Yeisa stop Gender based Violence
What is gender-based violence?


There are many different definitions of gender-based violence (GBV). GBV can broadly be defined as ‘…the general term used to capture violence that occurs as a result of the normative role expectations associated with each gender, along with the unequal power relationships between genders, within the context of a specific society.’ 

Yeisa as today generation among youth workforce
Youth Led Organisation

Youth Need jobs As Early as Yesterday

Today’s generation of young people is absolutely massive in south Africa and half of the percentage are jobless:

Some young people are between ages 16 and 35. Most of them live in Sharks communities, often comprising a huge proportion of the population.

How well they navigate adolescence will determine not only the course of their own lives, but that of the Nation.

Yet too many youth are unable to participate fully in society, young people live on monthly grant, and over 70% are unemployed. For girls, the barriers to participation are even higher.

Young people today are entering the most difficult labour market in decades, with potentially tragic consequences for their lives and futures.

We are not just talking about a delay in finding meaningful employment–some of this generation will never make it onto the career ladder.

to little Of the youth have jobs

Those who do manage to find work after being unemployed will earn around 8% less and suffer weaker career progression across their whole working lives than peers who enter the workforce directly.

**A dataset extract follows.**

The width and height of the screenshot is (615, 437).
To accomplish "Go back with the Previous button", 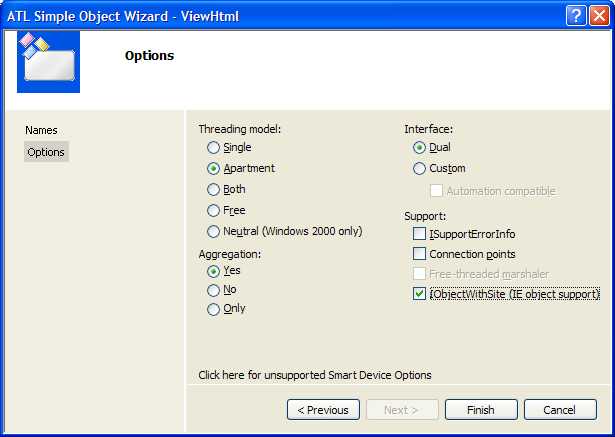I will click(x=323, y=410).
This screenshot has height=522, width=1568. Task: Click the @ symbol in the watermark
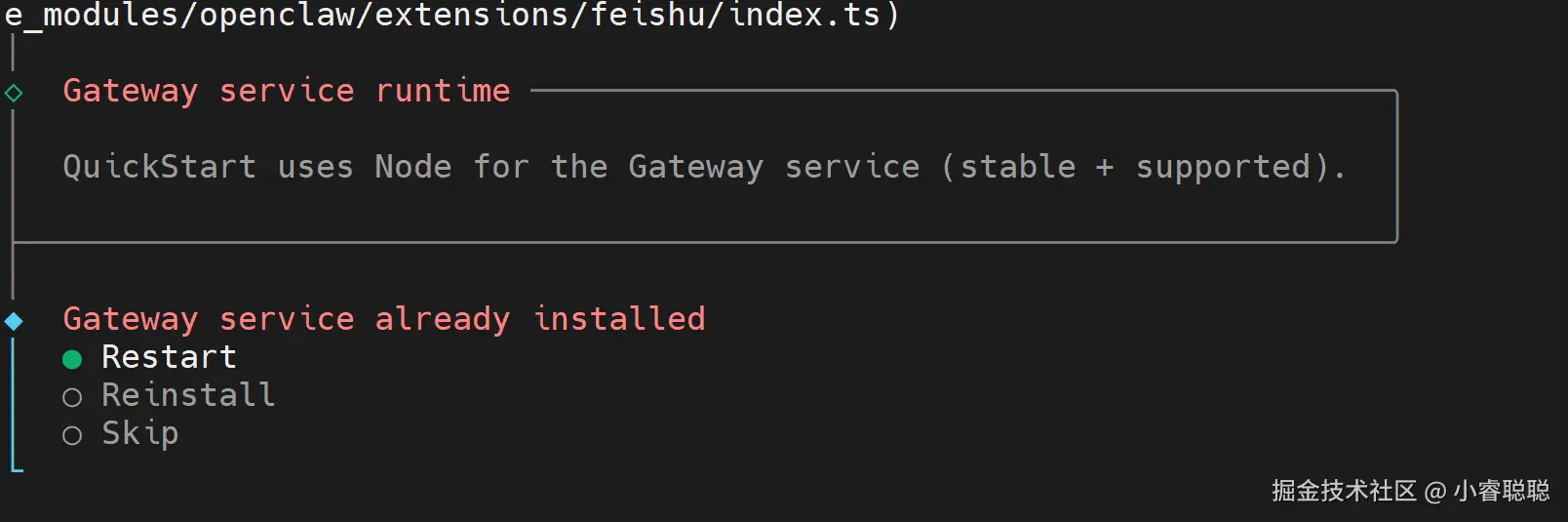1434,492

Again, a policy failure within our societies: once a gap emerges, it tends to be persistent and difficult to close, thus fueling a persistent cycle of poverty and inequality.

In addition to this, we ignore the fact that young people don’t just need jobs, but quality jobs that meet their needs. Creating labour conditions where overqualified employees work for little pay in low-skilled jobs is not a sensible answer.

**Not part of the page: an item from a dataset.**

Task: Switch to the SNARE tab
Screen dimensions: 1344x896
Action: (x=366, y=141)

This is important because, among young people who do find work, a shocking number of them are classed among the working poor–some estimate that there may be more young working poor than young unemployed.

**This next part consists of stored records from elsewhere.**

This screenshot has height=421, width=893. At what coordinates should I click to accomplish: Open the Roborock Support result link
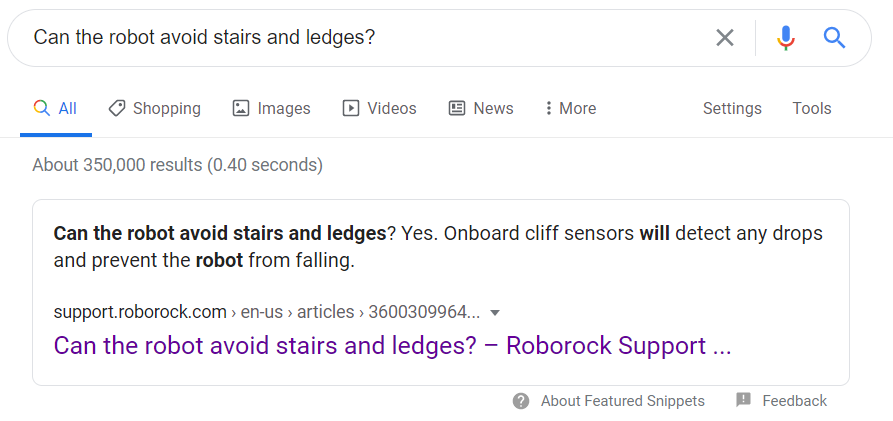coord(392,346)
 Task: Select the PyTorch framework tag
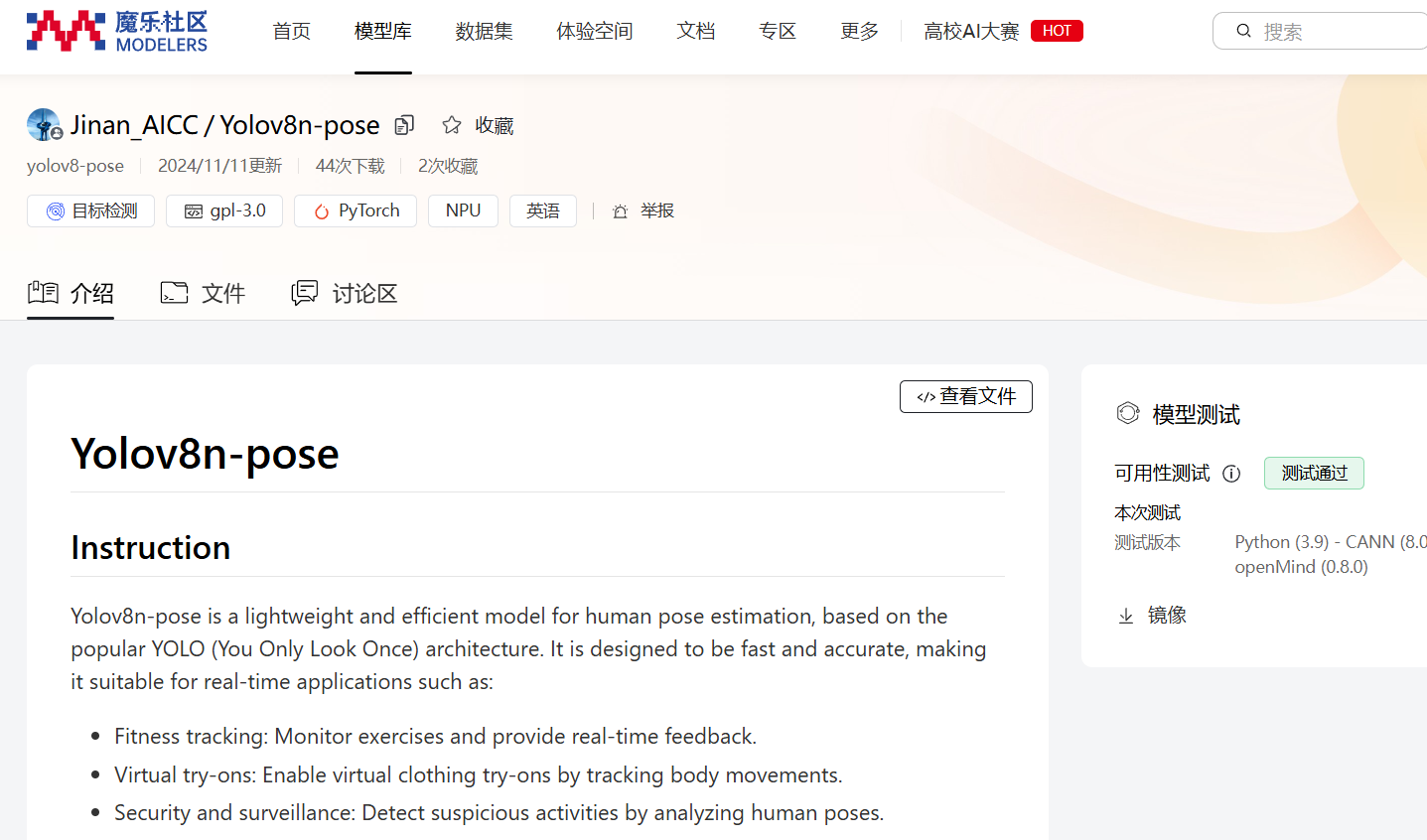[x=355, y=210]
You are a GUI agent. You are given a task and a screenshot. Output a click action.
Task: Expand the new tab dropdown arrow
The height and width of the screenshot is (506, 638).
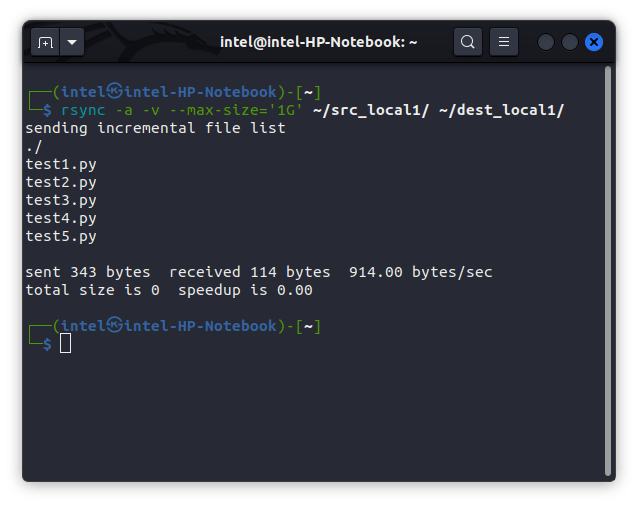(x=72, y=42)
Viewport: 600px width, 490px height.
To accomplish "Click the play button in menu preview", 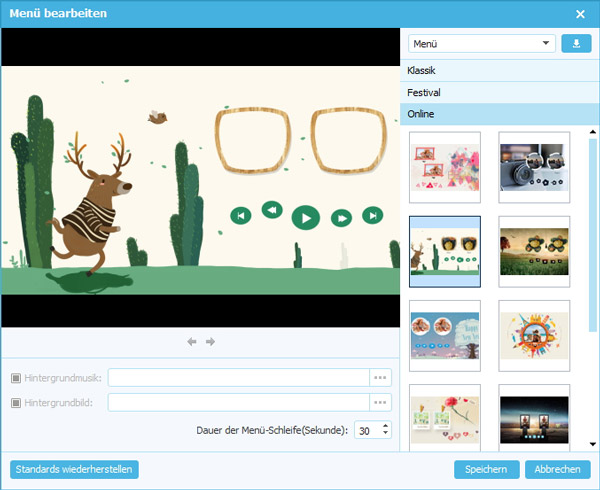I will (x=305, y=216).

Earning too little to maintain oneself or others, less than a living wage, is reminiscent of a bygone era. Unsurprisingly, it’s a source of immense frustration and resentment.

In the short term, the exclusion of young people from the labour market affects both individuals and societies tremendously.

Perhaps most importantly, it delays the onset of key steps into adulthood, such as living independently, marrying or moving in with a partner, and starting a family.

These are not just soft, social milestones–they are fundamental to health and well-being, and in themselves go quite some way to preventing mental health problems and exclusion.

Youth are Effective drivers of change

At a societal level, disenfranchised, excluded and hopeless young people contribute to unrest, crime, instability and a loss of faith in the ability of the “establishment” to recognize and provide for all our needs.

But when empowered and given the right opportunities, youth are effective drivers of change.

Yeisa partners with young people, helping them participate in decisions affecting them, and strengthening their ability to advance human rights and development issues such as health, education and employment.

Mainly in Job Creation network, how to stop gender based violence, how to deal about HIV Aids campaign.